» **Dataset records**
____________
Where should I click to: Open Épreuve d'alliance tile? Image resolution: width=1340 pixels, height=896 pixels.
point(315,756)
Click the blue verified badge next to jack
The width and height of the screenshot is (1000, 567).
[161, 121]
____________
» **PROBLEM DETAILS**
All records must be repeated exactly, with none skipped.

» **SOLUTION TO THIS TASK**
Where should I click to: Open Épreuve d'alliance tile? Image resolution: width=1340 pixels, height=896 pixels.
point(315,756)
Click the blue verified badge next to jack
The width and height of the screenshot is (1000, 567).
[161, 121]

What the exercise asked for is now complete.